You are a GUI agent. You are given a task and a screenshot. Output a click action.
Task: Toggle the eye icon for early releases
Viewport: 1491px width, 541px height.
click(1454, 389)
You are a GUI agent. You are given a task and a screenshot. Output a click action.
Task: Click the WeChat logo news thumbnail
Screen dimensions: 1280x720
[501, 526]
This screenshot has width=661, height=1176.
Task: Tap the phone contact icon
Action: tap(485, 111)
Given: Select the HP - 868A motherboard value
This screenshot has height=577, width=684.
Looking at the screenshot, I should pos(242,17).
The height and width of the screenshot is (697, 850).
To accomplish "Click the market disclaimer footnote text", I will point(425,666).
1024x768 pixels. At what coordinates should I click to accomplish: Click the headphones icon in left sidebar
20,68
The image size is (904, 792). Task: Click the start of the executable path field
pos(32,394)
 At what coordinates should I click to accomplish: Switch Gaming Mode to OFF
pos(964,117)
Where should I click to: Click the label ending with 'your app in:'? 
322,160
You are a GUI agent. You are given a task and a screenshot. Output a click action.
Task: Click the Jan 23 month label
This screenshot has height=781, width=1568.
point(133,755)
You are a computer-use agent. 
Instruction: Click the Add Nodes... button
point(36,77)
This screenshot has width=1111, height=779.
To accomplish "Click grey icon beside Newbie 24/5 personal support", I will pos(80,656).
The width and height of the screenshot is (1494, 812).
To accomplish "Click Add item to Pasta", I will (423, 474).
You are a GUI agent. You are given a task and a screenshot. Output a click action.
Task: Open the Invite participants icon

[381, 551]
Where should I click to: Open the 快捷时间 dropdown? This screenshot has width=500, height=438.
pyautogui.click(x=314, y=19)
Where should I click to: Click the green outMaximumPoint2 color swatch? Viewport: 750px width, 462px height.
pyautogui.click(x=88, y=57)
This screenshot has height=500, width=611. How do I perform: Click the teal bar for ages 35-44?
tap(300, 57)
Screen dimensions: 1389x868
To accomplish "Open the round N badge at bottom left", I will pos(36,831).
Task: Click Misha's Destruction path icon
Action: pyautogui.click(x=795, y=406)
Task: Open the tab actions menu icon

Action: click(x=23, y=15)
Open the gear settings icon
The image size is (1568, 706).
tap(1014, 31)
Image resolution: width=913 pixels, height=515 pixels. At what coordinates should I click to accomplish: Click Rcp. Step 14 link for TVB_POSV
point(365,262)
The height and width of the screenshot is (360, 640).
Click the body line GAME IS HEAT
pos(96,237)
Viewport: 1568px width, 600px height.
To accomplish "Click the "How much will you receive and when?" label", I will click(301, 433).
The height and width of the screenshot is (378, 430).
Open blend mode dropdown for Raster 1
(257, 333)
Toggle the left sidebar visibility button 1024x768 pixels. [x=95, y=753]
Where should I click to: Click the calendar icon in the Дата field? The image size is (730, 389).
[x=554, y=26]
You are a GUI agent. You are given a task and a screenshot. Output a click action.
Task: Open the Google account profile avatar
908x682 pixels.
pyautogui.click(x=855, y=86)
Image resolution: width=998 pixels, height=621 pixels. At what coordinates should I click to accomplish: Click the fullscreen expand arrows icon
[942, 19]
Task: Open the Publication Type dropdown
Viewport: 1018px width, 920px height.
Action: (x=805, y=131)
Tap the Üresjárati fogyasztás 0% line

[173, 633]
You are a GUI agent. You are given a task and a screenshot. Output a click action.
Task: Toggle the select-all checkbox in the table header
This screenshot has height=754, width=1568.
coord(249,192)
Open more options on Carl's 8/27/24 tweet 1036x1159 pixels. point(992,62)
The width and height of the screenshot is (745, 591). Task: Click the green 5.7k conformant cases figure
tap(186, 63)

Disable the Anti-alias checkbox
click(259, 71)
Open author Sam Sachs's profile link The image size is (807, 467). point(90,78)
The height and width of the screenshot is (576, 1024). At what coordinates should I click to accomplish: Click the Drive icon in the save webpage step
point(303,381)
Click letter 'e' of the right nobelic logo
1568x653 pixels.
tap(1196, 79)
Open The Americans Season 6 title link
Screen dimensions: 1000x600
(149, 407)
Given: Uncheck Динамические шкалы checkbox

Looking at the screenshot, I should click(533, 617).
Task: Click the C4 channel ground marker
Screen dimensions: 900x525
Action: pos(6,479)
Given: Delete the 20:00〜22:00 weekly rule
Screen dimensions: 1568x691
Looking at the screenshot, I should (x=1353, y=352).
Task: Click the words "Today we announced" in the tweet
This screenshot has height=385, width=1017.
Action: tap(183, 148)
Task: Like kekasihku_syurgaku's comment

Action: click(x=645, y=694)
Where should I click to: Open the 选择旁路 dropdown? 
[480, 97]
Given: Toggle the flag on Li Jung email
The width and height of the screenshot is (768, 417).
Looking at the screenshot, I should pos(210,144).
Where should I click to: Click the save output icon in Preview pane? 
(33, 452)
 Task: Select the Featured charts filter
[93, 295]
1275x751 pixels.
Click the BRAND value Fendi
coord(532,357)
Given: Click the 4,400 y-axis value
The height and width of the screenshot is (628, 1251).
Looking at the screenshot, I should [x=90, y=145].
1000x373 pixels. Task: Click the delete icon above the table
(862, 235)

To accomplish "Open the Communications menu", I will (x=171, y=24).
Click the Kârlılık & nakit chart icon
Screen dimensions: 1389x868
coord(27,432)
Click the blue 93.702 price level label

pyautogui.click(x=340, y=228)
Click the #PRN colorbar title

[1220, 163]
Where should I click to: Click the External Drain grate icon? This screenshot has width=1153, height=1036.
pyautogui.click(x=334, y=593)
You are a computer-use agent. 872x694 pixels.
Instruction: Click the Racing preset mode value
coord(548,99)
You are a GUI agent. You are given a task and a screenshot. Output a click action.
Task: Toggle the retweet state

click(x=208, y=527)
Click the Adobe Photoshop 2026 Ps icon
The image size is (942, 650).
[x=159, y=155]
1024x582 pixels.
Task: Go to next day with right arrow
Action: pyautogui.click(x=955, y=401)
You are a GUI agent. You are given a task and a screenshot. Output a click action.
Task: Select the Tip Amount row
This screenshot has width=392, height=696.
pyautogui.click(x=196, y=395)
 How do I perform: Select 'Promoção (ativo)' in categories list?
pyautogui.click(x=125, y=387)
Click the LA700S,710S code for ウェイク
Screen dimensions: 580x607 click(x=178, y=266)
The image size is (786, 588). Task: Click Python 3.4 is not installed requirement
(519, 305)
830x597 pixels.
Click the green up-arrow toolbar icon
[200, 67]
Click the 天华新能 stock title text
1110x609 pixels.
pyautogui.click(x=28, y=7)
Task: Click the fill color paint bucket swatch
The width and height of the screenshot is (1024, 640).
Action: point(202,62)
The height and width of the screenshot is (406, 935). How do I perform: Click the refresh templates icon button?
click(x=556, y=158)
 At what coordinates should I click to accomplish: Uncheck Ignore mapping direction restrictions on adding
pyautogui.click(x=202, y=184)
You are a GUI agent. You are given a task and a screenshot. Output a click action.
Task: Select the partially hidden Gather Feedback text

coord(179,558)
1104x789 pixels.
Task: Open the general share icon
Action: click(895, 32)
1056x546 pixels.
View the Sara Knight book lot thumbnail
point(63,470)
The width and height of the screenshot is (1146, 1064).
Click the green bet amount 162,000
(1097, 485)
————————
• **REQUIREMENT**
Wherever the string "computer" appears in the listing above, show the whole line.

• **EXERCISE RESULT**
You are a computer-use agent. 
You are a computer-use agent. 872x694 pixels.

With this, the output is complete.